Graphical model for MAP FSHMM formulation from Adams et al. (2016). Shaded circles represent hidden variables. Circles are observable variables. Squares are model parameters

As with GMMs, there is a constrained form of HMMs called the GTM through time (GTMTT) (Bishop et al. 1997). The constraints take the form of a shared covariance matrix across states and observation means that do not move independently. Olier and Vellido (2008) extend the feature saliency GTM described in Vellido (2006) to a time series setting. The extension is straight forward, and the EM algorithm is used to solve for model parameters. The proposed method is validated on several synthetic and real data sets.

6 Discussion and conclusion

This survey outlines feature selection techniques specifically designed for GMMs and HMMs. While there are numerous general feature selection techniques which could be used with these latent variable models, the literature demonstrates that custom methods often outperform the general methods. The vast majority of general feature selection methods require some form of supervised data. When applied to GMMs and HMMs, supervised data takes the form of knowledge about the class or label of each observation or observation sequence, or knowledge about the latent variable. However, GMMs and HMMs are often applied in areas where this knowledge is either completely unavailable or difficult to acquire. Therefore, unsupervised feature selection methods are often required when performing feature selection on data modeled using GMMs and HMMs. The GMM and HMM specific feature selection methods often account for the fact that supervised data is unavailable. Further, the general unsupervised feature selection methods in the literature do not take into account the model structure. Thus, the specific methods generally outperform the general feature selection methods.

The number of feature selection methods for GMMs is much greater than the number of methods for HMMs. We discuss both models in this review because they are both latent variable models and have similar properties. We propose that methods developed for one model could be easily transferable to the other model and that the benefits of the feature selection methods would likewise be transferred. This is illustrated by the feature saliency method which was developed for GMMs but was later adapted and applied to HMMs.

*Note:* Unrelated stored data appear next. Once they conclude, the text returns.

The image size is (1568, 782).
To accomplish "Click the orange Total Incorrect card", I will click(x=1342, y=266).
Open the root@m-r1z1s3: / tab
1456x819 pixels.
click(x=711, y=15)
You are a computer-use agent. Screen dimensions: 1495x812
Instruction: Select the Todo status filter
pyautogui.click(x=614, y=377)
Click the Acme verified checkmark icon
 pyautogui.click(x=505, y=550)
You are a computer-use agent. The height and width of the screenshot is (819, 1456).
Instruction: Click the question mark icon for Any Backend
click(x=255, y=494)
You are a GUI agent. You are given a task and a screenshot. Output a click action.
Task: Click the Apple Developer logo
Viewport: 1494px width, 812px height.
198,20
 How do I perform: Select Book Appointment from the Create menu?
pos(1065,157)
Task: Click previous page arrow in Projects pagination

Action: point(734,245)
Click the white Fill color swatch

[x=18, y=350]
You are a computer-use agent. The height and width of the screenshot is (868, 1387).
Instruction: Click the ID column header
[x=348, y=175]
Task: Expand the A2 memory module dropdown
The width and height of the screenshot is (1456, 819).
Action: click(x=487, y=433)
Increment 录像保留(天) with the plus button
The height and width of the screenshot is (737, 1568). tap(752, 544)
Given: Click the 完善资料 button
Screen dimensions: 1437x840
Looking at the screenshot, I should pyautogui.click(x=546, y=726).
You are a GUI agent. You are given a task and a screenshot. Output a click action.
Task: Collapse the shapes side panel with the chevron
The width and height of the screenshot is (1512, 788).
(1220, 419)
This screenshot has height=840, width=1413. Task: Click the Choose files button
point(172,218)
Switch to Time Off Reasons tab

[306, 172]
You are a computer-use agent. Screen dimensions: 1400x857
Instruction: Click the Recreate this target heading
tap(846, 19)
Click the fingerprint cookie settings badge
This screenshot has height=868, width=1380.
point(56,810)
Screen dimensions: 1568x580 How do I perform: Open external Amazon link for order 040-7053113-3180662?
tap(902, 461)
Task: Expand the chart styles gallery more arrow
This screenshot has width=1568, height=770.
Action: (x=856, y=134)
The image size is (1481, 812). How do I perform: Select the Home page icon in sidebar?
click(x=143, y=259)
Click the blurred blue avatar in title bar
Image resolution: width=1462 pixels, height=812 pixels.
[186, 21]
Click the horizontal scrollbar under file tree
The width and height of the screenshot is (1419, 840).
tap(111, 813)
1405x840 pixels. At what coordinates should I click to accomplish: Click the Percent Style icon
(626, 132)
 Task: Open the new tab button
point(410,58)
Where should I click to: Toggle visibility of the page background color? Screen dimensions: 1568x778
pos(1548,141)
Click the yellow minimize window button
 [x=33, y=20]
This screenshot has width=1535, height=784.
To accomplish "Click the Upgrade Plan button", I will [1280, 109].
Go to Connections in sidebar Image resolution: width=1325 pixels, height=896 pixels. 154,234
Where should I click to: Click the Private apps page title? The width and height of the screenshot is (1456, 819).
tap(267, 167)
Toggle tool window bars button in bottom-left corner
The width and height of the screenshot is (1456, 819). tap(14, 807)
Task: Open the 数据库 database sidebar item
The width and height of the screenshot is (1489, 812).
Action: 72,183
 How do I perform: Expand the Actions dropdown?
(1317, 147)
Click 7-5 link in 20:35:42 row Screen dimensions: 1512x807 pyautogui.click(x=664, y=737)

Feature selection methods are divided into three primary types. This survey demonstrates that embedded methods, which simultaneously estimate model parameters and select features, are preferred when developing feature selection techniques for the GMM and HMM communities. The unsupervised training algorithms and parameter estimation procedures for GMMs and HMMs are often iterative and can be computationally expensive. A wrapper technique, which cycles between selecting a feature subset and constructing a model, can quickly become unfeasible in this setting. The embedded procedures help alleviate the high computational cost of feature selection and model training.

The proportion of unsupervised feature selection methods for HMMs is far less than the proportion of unsupervised methods for GMMs. Future work in feature selection for HMMs should focus on two areas: (1) transferring proven methods from GMMs to HMMs, and (2) developing more unsupervised methods.